FREE PALESTINE: I did a lot of the initial feedback in terms of how to properly structure the event’s ways of speaking into these things, like making sure the issue was represented accurately and clearly on commentary. I’d like to think I made this something that Melee players cared about even before this event happened, but honestly the TOs were great. I wish I did even more in official capacities.

EDWIN: Anything you want to say about the impacts of Netplay For Palestine, the money you raised and where it’s specifically going to?

FREE PALESTINE: So, I think we raised somewhere around or close to $21,000 in one day, and the charity we raised funds for was the Middle East Children’s Alliance, which is a children’s fund for displaced Palestinians beyond just Israel and in Jordan, Kuwait and Lebanon, although obvious it goes back to their initial displacement in Israel.

EDWIN: Okay. Someone’s reading this interview with you, they learn more about what’s happening in Palestine, they realize it’s so clearly important to stand against apartheid and settler-colonialism, and yet they don’t know what they can do. What can they do to help out?

FREE PALESTINE: Of course, if you’re motivated, there’s protests in every US city around the world. You can call your congressperson and tell them that these are tax dollars and you can tell them what you think of your money going here to hurt innocent people. I want to also make clear that you should remember that the cease-fire doesn’t mean the end of mass violence. It’s just the main part of the story – that these clashes happen every 3 to 4 years, but the “quiet” or “peace” doesn’t get rid of mass displacement or state sanctioned violence.

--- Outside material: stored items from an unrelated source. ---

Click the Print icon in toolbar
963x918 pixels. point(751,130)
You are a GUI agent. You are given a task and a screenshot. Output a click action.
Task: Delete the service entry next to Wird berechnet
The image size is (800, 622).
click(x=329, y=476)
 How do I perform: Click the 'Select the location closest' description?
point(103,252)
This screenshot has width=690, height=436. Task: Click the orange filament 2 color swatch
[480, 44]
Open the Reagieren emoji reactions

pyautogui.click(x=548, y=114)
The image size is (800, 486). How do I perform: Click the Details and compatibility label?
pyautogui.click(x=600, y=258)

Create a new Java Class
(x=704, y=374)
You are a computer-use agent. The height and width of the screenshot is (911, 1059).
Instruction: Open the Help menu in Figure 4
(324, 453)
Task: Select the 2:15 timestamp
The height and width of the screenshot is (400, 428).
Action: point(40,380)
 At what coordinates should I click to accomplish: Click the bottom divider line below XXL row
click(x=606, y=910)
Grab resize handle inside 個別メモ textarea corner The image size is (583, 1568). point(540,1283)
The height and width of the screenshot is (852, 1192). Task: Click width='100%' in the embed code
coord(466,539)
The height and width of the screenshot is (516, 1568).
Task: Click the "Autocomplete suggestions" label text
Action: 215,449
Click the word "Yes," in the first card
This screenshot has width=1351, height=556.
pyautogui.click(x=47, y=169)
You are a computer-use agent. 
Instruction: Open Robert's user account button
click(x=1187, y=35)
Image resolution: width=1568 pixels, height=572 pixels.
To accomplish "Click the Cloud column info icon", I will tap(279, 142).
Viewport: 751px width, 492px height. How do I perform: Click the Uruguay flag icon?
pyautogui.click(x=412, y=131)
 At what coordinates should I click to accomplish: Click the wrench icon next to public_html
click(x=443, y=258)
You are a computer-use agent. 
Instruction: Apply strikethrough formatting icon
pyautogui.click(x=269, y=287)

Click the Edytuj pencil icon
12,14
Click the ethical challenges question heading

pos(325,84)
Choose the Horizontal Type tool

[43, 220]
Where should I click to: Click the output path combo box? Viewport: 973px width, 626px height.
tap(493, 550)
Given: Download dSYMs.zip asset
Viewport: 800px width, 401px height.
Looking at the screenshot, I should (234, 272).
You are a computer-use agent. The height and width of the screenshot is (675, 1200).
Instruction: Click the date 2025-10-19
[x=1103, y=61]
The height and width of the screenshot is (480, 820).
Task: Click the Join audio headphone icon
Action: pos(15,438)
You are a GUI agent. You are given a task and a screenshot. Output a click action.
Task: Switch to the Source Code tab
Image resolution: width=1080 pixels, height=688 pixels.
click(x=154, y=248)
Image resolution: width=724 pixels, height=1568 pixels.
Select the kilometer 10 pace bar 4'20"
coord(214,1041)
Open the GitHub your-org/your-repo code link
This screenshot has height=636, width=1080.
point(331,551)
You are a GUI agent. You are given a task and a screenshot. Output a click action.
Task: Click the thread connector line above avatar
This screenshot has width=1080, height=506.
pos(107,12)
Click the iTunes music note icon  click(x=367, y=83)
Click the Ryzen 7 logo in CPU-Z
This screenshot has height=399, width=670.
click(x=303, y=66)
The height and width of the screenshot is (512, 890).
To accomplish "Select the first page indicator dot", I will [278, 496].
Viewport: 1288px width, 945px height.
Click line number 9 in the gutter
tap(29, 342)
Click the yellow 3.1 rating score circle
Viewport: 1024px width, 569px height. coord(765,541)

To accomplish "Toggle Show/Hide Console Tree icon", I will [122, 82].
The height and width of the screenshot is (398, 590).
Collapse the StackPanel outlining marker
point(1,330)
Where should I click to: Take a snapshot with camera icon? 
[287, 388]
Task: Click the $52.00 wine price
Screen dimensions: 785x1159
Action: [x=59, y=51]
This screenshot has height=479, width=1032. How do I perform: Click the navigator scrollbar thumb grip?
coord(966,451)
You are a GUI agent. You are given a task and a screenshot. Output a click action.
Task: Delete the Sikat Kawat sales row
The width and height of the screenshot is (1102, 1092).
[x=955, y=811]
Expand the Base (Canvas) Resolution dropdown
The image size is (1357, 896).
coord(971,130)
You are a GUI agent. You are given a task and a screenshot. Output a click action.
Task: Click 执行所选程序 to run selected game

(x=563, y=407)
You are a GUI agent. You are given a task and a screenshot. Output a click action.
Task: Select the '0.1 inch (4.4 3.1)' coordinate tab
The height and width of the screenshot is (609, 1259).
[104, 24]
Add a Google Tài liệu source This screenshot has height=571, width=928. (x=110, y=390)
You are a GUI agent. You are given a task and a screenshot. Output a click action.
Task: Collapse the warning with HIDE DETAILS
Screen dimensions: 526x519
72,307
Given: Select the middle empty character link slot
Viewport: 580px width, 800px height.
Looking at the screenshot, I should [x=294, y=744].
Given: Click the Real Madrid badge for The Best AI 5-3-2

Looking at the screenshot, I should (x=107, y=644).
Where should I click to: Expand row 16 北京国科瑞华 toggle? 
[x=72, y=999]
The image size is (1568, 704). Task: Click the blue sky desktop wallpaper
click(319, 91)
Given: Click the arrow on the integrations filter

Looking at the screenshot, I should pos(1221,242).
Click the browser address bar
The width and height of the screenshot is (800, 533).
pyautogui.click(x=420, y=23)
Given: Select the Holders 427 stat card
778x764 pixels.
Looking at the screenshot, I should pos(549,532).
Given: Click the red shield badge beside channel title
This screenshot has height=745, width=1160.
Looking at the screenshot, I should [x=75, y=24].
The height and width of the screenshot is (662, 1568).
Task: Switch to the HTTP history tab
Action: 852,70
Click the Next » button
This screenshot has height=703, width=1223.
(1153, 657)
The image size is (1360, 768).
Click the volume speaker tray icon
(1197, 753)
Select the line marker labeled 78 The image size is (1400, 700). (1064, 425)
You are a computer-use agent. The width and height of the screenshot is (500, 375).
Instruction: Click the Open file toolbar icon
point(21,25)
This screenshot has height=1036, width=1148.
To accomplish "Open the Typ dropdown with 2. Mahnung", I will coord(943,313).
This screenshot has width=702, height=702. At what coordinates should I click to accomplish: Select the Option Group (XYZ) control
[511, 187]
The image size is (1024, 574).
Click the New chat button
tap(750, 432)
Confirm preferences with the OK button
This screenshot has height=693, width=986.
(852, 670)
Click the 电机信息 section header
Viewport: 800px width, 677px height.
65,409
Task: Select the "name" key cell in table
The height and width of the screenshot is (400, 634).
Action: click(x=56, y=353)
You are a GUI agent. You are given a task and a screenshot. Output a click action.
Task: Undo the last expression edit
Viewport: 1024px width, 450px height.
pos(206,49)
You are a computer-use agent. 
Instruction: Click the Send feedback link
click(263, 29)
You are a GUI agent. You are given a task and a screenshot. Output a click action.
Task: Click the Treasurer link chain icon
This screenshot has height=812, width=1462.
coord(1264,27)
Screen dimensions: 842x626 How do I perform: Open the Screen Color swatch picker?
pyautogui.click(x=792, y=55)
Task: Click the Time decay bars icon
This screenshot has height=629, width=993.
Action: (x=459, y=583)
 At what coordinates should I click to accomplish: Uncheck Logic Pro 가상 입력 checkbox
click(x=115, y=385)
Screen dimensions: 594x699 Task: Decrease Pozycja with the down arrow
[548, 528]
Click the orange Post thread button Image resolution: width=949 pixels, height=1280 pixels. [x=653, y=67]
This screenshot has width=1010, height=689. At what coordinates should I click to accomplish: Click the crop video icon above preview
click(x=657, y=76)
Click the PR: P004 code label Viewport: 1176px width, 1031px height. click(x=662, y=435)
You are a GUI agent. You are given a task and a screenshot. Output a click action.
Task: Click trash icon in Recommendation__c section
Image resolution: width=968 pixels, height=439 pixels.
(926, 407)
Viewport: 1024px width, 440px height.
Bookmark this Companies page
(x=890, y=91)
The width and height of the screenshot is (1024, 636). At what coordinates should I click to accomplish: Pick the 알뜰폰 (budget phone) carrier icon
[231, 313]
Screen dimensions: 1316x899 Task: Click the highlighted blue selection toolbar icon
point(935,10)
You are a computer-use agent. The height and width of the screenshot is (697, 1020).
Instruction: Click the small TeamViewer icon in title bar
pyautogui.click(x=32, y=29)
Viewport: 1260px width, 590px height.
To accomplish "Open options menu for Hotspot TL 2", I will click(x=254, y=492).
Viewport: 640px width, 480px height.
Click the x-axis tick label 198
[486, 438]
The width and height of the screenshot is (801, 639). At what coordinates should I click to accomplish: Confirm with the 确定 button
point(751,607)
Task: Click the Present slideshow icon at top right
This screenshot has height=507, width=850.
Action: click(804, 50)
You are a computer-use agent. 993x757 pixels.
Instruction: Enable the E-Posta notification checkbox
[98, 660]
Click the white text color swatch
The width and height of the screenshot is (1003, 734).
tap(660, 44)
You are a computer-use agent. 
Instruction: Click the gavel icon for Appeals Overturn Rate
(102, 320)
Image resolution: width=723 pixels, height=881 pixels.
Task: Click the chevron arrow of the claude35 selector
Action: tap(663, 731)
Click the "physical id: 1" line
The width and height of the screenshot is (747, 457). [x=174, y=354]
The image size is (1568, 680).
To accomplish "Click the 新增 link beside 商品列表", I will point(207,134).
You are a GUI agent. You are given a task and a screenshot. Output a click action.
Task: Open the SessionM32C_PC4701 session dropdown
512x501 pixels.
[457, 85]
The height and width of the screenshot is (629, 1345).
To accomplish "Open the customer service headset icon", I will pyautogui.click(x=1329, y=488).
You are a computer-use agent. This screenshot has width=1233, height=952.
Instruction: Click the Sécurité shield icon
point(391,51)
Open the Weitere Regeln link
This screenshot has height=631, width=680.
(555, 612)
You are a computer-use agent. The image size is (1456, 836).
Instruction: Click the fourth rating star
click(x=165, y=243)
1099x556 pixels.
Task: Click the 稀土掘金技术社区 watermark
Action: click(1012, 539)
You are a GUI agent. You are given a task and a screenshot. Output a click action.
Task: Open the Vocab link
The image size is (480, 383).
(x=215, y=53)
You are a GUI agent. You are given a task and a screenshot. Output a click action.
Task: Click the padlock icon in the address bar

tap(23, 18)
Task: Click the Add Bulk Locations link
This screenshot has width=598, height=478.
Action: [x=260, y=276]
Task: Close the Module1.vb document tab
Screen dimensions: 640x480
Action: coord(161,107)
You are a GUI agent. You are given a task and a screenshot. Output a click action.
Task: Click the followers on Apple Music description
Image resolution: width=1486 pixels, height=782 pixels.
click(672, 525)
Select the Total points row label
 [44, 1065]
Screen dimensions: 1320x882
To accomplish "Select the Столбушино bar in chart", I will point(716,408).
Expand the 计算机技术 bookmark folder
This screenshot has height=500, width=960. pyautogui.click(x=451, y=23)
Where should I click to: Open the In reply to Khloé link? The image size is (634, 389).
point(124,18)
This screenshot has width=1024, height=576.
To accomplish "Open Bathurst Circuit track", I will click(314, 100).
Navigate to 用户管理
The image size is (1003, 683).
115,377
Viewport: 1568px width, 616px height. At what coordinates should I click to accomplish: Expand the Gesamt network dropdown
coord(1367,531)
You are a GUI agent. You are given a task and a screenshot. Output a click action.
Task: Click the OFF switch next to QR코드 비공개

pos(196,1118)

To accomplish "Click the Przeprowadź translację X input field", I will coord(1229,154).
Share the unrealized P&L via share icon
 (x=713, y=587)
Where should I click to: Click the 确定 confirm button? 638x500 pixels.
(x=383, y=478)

Palestine is not freed yet and the struggle is continuing.

EDWIN: Is there anything else you want to add or would want included, whether it’s related to Netplay For Palestine, the Smash community or anything else?

FREE PALESTINE: I think it’s important to note how big of an event it was for Melee. I think across doubles and singles it had 400 attendants, so it might very well be one of the bigger events in the rollback era for tournaments. The support from the scene is so important and I’m very happy we are able to do it. We just need a chance to speak about these things and I’m grateful that the community has given us the chance to do it.